Restaurer l’ordre juste, le respect des institutions et la confiance :Rien ne se fera sans le retour de la confiance et l’adhésion de tous à cette grande « Maison Tunisie » qui nous tient tous à cœur. Cela passera nécessairement par la restauration de la sécurité et l’engagement à condamner explicitement et à bannir les actes de violence qui prolifèrent sous couvert de la protection de la révolution. Les conséquences des multiples dérapages actuels sur la confiance et le moral des populations sont désastreuses. Il n’y aura ni adoption d’une nouvelle constitution, ni construction d’une deuxième République, ni réforme territoriale, ni redéfinition du découpage administratif sans une forte volonté de consensus qui restaure ce puissant sentiment d’appartenance collective, de solidarité nationale et de cohésion sociale.

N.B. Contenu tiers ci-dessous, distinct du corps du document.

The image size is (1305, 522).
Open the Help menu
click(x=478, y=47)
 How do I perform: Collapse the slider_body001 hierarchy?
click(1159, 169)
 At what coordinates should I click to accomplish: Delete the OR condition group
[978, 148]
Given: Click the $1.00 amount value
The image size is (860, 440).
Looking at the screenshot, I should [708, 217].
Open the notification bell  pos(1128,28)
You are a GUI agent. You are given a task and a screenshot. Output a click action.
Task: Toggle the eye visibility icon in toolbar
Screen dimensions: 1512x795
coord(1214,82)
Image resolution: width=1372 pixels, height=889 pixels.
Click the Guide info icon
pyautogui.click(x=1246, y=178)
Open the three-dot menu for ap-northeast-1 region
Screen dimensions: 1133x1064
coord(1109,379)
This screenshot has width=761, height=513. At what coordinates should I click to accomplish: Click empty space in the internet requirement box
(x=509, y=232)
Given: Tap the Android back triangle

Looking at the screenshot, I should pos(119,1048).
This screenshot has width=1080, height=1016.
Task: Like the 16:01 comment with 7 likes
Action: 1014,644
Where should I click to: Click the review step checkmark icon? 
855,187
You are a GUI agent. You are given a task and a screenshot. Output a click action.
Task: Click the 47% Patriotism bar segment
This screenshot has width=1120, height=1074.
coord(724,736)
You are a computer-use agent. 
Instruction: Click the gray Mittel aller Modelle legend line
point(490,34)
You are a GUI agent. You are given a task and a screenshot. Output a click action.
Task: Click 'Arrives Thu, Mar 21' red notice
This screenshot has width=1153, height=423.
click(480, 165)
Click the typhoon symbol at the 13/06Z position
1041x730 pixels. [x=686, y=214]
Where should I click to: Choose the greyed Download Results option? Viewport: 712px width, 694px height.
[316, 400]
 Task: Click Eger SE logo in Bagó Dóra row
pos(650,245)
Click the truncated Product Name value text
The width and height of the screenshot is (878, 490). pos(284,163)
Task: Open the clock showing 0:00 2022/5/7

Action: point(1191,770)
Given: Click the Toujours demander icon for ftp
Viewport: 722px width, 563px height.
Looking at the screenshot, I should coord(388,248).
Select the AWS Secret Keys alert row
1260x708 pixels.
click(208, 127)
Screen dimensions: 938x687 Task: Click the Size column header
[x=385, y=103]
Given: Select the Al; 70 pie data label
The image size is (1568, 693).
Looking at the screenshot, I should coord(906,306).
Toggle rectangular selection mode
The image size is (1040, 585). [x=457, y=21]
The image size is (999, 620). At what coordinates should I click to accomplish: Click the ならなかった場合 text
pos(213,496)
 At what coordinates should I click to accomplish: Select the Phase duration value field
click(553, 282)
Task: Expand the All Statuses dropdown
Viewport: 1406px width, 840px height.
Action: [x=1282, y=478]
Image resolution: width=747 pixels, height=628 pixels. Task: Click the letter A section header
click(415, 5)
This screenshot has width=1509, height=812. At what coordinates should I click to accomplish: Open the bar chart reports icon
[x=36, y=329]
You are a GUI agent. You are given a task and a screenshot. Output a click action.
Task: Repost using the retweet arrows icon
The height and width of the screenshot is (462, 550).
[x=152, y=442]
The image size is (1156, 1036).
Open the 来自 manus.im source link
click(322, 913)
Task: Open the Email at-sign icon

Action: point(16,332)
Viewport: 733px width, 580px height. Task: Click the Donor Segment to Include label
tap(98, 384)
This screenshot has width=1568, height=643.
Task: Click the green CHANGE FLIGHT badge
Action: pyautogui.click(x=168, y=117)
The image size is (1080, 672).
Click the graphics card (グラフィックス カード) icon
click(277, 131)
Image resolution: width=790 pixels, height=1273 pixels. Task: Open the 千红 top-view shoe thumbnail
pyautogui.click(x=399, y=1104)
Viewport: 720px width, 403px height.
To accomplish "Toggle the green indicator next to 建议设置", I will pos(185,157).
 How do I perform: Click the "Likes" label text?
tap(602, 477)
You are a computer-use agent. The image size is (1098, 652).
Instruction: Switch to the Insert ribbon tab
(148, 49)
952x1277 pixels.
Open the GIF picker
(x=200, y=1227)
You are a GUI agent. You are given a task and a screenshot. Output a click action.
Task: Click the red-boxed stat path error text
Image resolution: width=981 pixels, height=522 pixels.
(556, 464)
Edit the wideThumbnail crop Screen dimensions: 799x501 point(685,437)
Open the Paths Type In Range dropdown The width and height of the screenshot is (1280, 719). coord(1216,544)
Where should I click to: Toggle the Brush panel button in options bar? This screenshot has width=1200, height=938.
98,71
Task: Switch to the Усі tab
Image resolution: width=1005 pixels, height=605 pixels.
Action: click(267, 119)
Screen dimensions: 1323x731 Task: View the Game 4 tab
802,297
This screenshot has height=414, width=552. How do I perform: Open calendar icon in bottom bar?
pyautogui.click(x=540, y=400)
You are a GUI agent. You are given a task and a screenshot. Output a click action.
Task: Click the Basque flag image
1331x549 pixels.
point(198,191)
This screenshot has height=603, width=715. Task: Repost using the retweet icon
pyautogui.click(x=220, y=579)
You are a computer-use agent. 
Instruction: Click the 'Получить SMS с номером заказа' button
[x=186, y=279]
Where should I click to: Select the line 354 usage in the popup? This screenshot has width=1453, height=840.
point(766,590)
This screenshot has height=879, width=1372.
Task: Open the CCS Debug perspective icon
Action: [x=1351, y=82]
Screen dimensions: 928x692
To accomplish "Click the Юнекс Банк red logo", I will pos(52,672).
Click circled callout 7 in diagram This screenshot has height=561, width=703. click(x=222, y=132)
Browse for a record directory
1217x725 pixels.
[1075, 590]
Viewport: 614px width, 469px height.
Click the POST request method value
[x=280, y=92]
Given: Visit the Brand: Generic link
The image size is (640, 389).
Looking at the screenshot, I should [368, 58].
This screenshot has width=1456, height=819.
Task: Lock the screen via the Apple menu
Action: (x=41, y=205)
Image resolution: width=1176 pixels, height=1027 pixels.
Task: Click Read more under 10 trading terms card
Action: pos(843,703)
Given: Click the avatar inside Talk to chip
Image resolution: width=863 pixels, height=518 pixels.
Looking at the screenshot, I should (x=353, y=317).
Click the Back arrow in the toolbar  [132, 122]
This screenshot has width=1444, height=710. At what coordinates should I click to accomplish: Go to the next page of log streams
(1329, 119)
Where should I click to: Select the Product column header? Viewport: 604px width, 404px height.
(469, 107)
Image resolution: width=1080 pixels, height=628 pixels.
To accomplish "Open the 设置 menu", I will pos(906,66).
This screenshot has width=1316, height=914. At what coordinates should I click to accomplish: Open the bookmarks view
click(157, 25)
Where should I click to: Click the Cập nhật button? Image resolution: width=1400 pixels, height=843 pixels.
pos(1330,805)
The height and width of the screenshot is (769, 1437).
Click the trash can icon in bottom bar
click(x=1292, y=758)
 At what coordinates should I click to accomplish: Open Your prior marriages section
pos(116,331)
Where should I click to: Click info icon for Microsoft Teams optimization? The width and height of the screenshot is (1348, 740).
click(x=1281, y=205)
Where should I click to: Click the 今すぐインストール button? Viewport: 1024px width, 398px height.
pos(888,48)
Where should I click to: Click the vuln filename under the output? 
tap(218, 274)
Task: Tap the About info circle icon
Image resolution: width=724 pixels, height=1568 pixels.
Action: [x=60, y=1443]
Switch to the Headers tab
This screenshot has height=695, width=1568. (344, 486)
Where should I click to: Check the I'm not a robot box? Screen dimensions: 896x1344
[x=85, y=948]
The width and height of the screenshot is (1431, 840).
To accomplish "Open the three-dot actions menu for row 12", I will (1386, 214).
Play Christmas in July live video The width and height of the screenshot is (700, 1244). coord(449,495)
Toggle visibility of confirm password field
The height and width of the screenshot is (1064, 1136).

Un référentiel de valeurs doit nous unir, sur la base de notre identité, mais aussi de notre adhésion aux valeurs universelles. Cela passera par l’adoption d’une feuille de route politique crédible et consensuelle, qui montre la voie et fixe les échéances. Nous n’avons que trop tardé à le faire.

Donner des raisons d’espérer aux populations: Les vraies réformes porteuses de lendemains meilleurs mettront inéluctablement du temps à générer les fruits de leurs promesses. Les populations déshéritées n’attendront en aucun cas encore plus. Elles ont déjà attendu trop longtemps. Leurs exigences étaient déjà légitimes au lendemain de la Révolution.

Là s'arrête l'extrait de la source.